Parts of the exercise -
[a] Write out the part of the NADA House 2021 text that begins at the words "Before you reach" and stops after the words "an eccentric kiosk.".
[b] Answer these questions from the NADA House 2021 text:
(i) How many galleries, curators and artist-run or alternative spaces is the show drawing work from?
(ii) What has the collective called Turn On decorated?
(iii) How many panels make up the outdoor sculpture "Luna"?
[c] Continue the NADA House 2021 text after its last sentence.

Text shown -
::::
The current “NADA House 2021” is offering work by more than 100 artists from 66 galleries, curators and artist-run or alternative spaces from the United States and around the world. (Many of the names here may be pleasantly unfamiliar.)

It was still a work in progress when I visited twice this week, with rooms waiting for dealers or artists to show up. What is already there to see is enough to compel me to return to see what finally lands.

The art is everywhere, in front halls, kitchens and pantries, in rooms once used for living, dining and sleeping. A collective that calls itself Turn On has decorated all the light switches. These quirky interventions, which crop up frequently, are always a welcome sight.

Before you reach the houses, you may come across “Luna,” by Bill Saylor (of Magenta Plains gallery), an engaging outdoor sculpture that cleverly accommodates his improvisational painting style with a panoply of graffiti-like phantasms on five thick, white panels that converge like an eccentric kiosk.
::::
Source material -
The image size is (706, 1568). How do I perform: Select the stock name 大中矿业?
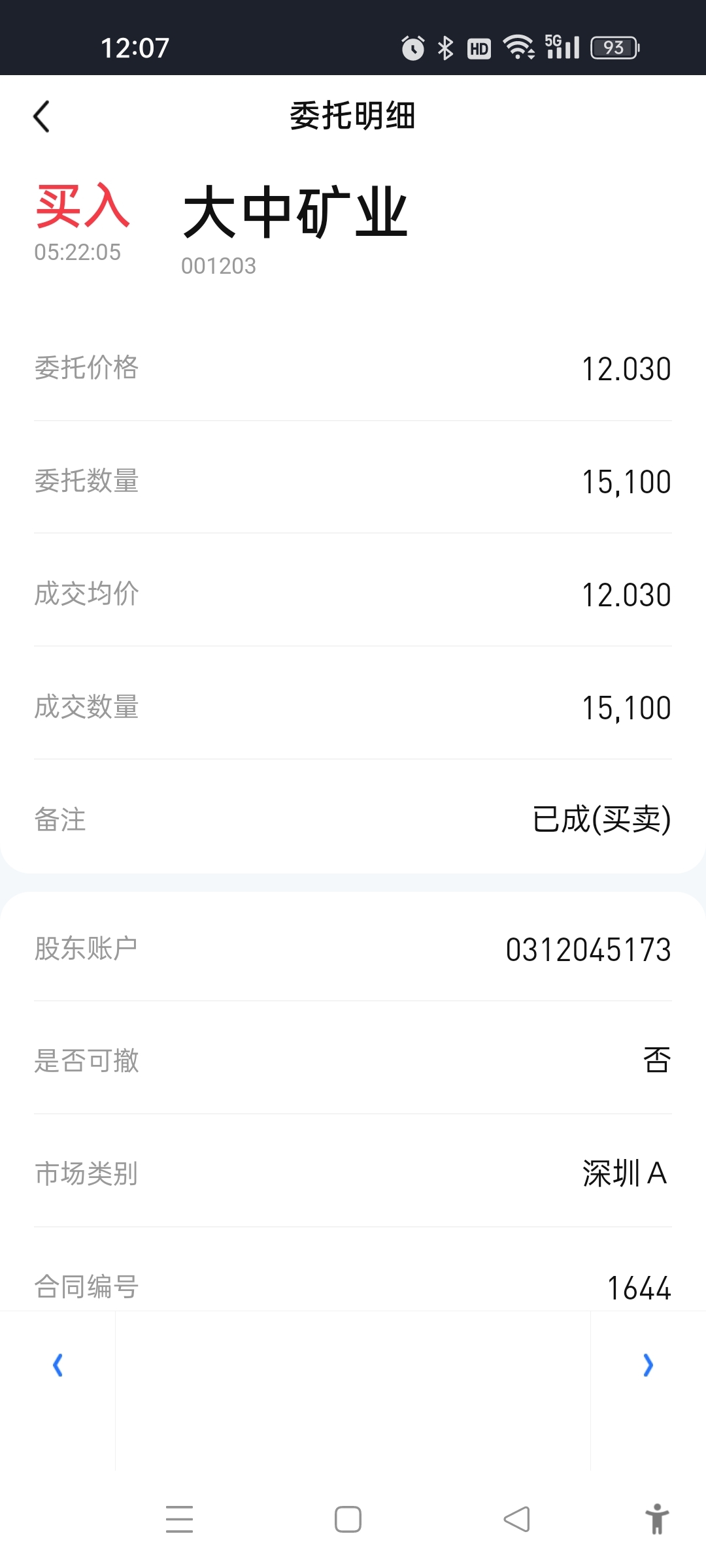point(295,211)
::::
Answer set -
[a]
Before you reach the houses, you may come across “Luna,” by Bill Saylor (of Magenta Plains gallery), an engaging outdoor sculpture that cleverly accommodates his improvisational painting style with a panoply of graffiti-like phantasms on five thick, white panels that converge like an eccentric kiosk.

[b]
(i) 66
(ii) All the light switches
(iii) Five thick, white panels

[c]
On the porch of 405A, a big painting by Matthew Kirk (Fierman) may attract you with its field of drifting hieroglyphs and marks, some of which reflect Kirk’s Native American background. The canvas, which is two-sided, is raw and unstretched and held aloft by a wood support on a base of bricks, cinder blocks, grass and a snail.

As you approach House 403, you’ll hear “Isla a Isla” (Island to Island), six short pieces by sound artists and composers presented by Embajada, a gallery in San Juan, Puerto Rico, starting with a percussion piece by Eduardo F. Rosario that sounds like a well-tempered wind chime.